Zakat dan Pajak dalam Islam

Zakat ini diperintahkan oleh Allah karena dapat mensucikan harta dan jiwa, serta mendatangkan keberkahan. Kalamullah, Q.S. At-Taubah ayat 103.

خُذْ مِنْ أَمْوَٰلِهِمْ صَدَقَةً تُطَهِّرُهُمْ وَتُزَكِّيهِم بِهَا وَصَلِّ عَلَيْهِمْ ۖ إِنَّ صَلَوٰتَكَ سَكَنٌ لَّهُمْ ۗ وَٱللَّهُ سَمِيعٌ عَلِيمٌ

“Ambillah zakat dari sebagian harta mereka, dengan zakat itu kamu membersihkan dan menyucikan mereka, dan berdoalah untuk mereka. Sesungguhnya doa kamu itu (menjadi) ketenteraman jiwa bagi mereka. Dan Allah Maha Mendengar, Maha Mengetahui.”

Pihak penerima zakat juga telah ditetapkan oleh Allah, yaitu delapan asnaf sebagaimana yang tertuang dalam Q.S. At-Taubah ayat 60.

إِنَّمَا ٱلصَّدَقَٰتُ لِلْفُقَرَآءِ وَٱلْمَسَٰكِينِ وَٱلْعَٰمِلِينَ عَلَيْهَا وَٱلْمُؤَلَّفَةِ قُلُوبُهُمْ وَفِى ٱلرِّقَابِ وَٱلْغَٰرِمِينَ وَفِى سَبِيلِ ٱللَّهِ وَٱبْنِ ٱلسَّبِيلِ ۖ فَرِيضَةً مِّنَ ٱللَّهِ ۗ وَٱللَّهُ عَلِيمٌ حَكِيمٌ

“Sesungguhnya zakat-zakat itu hanyalah untuk orang-orang fakir, orang-orang miskin, para amil zakat, para muallaf yang dibujuk hatinya, untuk (memerdekakan) budak, orang-orang yang berutang, untuk jalan Allah, dan untuk orang yang sedang dalam perjalanan, sebagai suatu ketetapan yang diwajibkan Allah; dan Allah Maha Mengetahui lagi Maha Bijaksana.”
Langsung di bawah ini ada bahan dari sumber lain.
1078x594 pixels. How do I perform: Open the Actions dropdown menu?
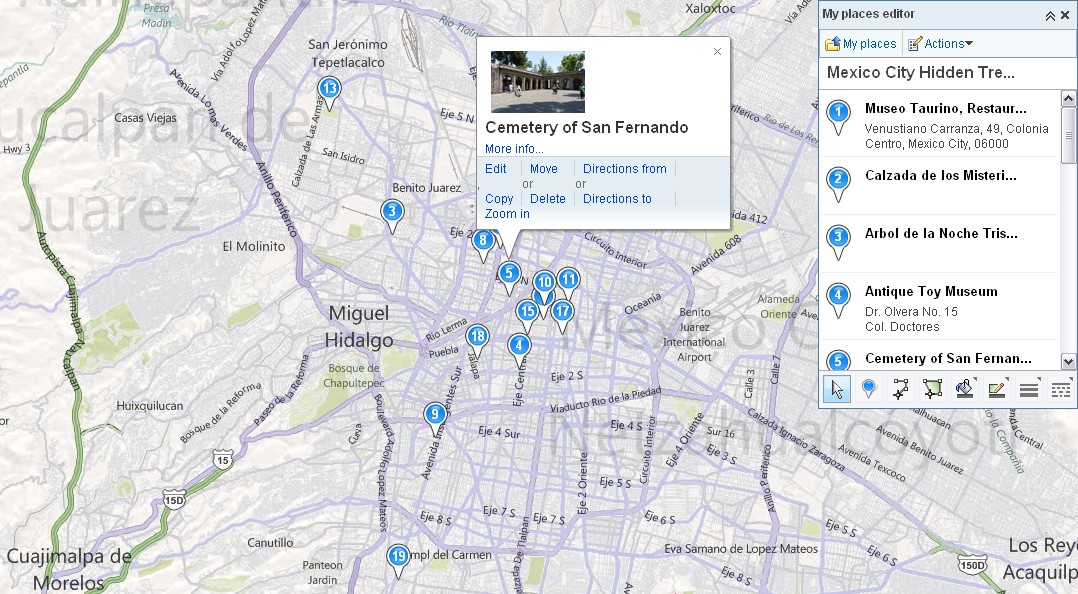click(x=940, y=44)
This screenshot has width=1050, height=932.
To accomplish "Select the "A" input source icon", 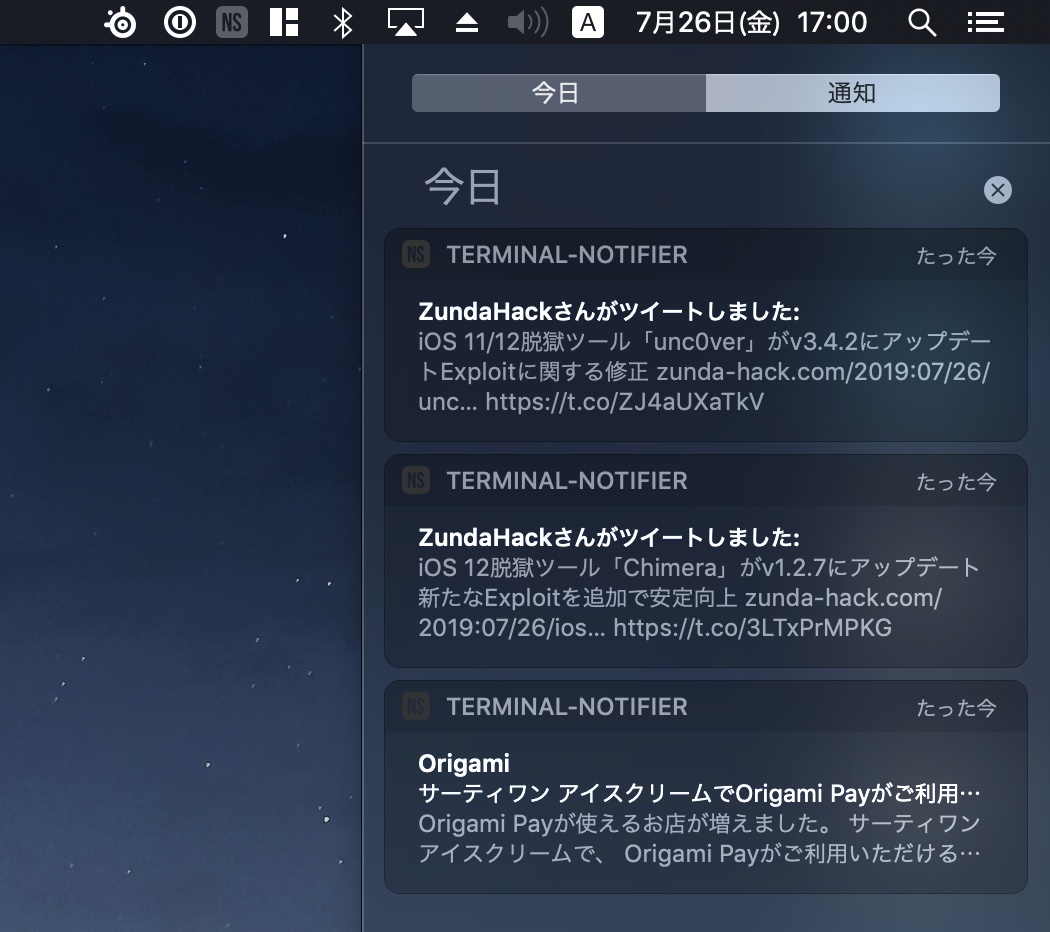I will (588, 21).
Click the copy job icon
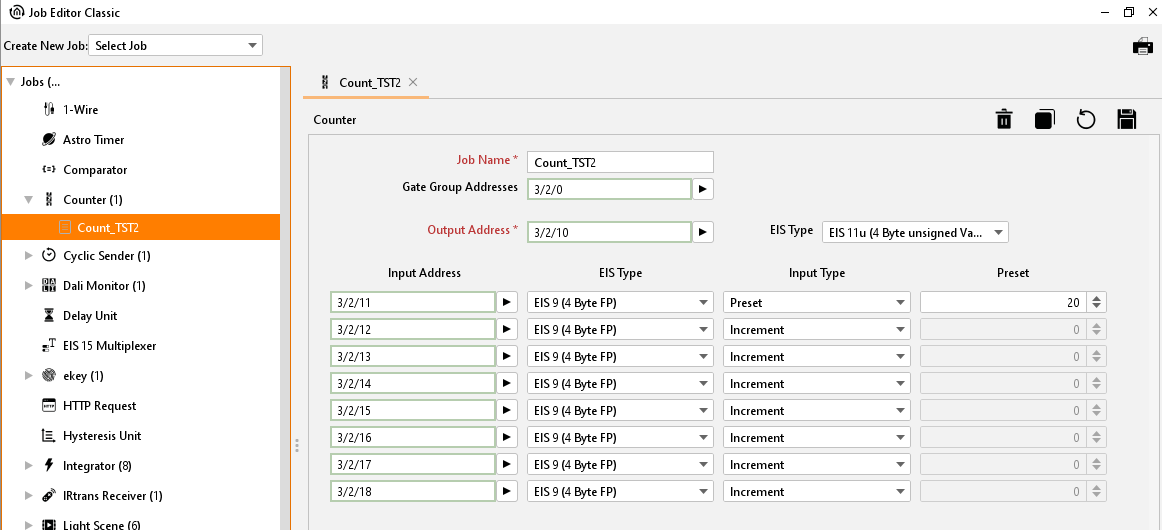 (x=1045, y=120)
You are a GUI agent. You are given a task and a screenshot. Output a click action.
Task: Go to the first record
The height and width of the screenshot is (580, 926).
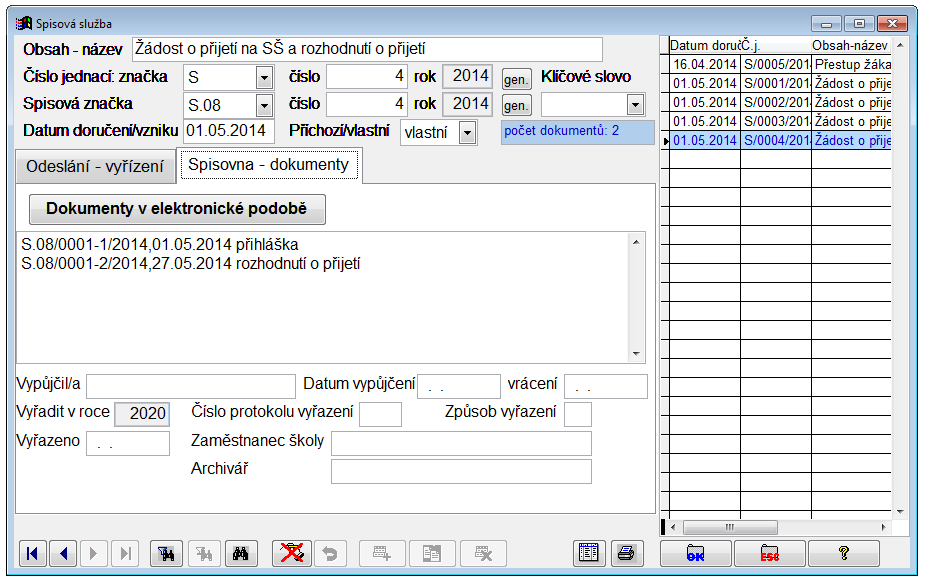pos(33,553)
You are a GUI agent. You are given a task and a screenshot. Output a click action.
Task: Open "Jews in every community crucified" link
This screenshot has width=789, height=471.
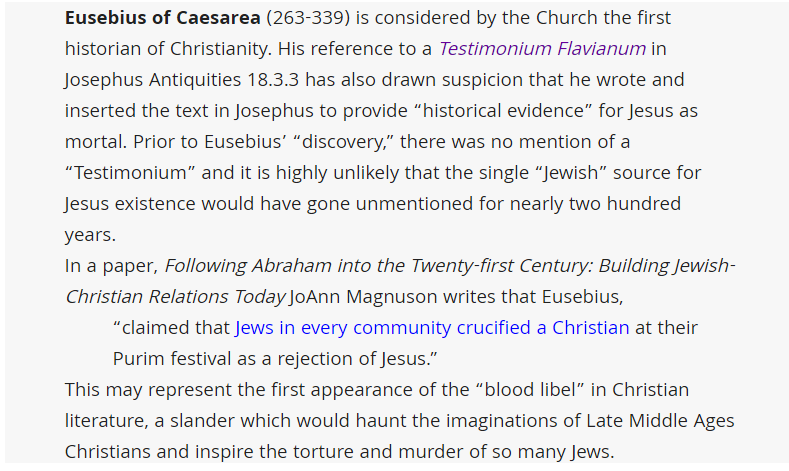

Sedangkan, pajak yang ditarik saat ini seperti mencekik rakyat. Bagaimana tidak? Di saat kesejahteraan belum mereka dapatkan, terdapat tuntutan membayar pajak yang nominalnya sangat tinggi. Mirisnya lagi, pajak berpotensi menjadi target korupsi oleh penguasa. Konon, katanya pajak digunakan untuk pembangunan infrastruktur, nyatanya fasilitas negara tidak kunjung merata. Semua serba sulit untuk rakyat kecil.

Beberapa hadist menyatakan bahwa pemungutan pajak semena-mena diharamkan oleh Islam. Dari Hasan oleh Al-Albani, Rasulullah Saw bersabda, “Tidak akan masuk surga orang yang mengambil pajak (mukus).” (HR. Abu Dawud no. 2937, Ahmad no. 5114).

Hadist lain juga menerangkan, dari Uqbah bin ‘Amir, Rasulullah Saw bersabda, “Sesungguhnya pemungut pajak itu berada di neraka.” (HR. Ahmad 17311, Ath-Thabrani).

Pajak Kondisi Khusus dalam Daulah Islam

Sekitar tahun 18 Hijriyah, dimasa kekhalifahan Umar bin Khatab pernah terjadi musim panceklik di wilayah Hijaz, yaitu musim kemarau panjang yang menyebabkan kekeringan dan krisis pangan (dikenal dengan Aam ar-Ramadah atau tahun abu-abu).

Saat itu kondisi keuangan di baitul mal tidak dapat mencukupi kebutuhan seluruh masyarakat. Akhirnya, beliau memberlakukan pungutan pajak bersifat temporal kepada laki-laki yang sudah baligh dan mampu untuk membantu menangani krisis.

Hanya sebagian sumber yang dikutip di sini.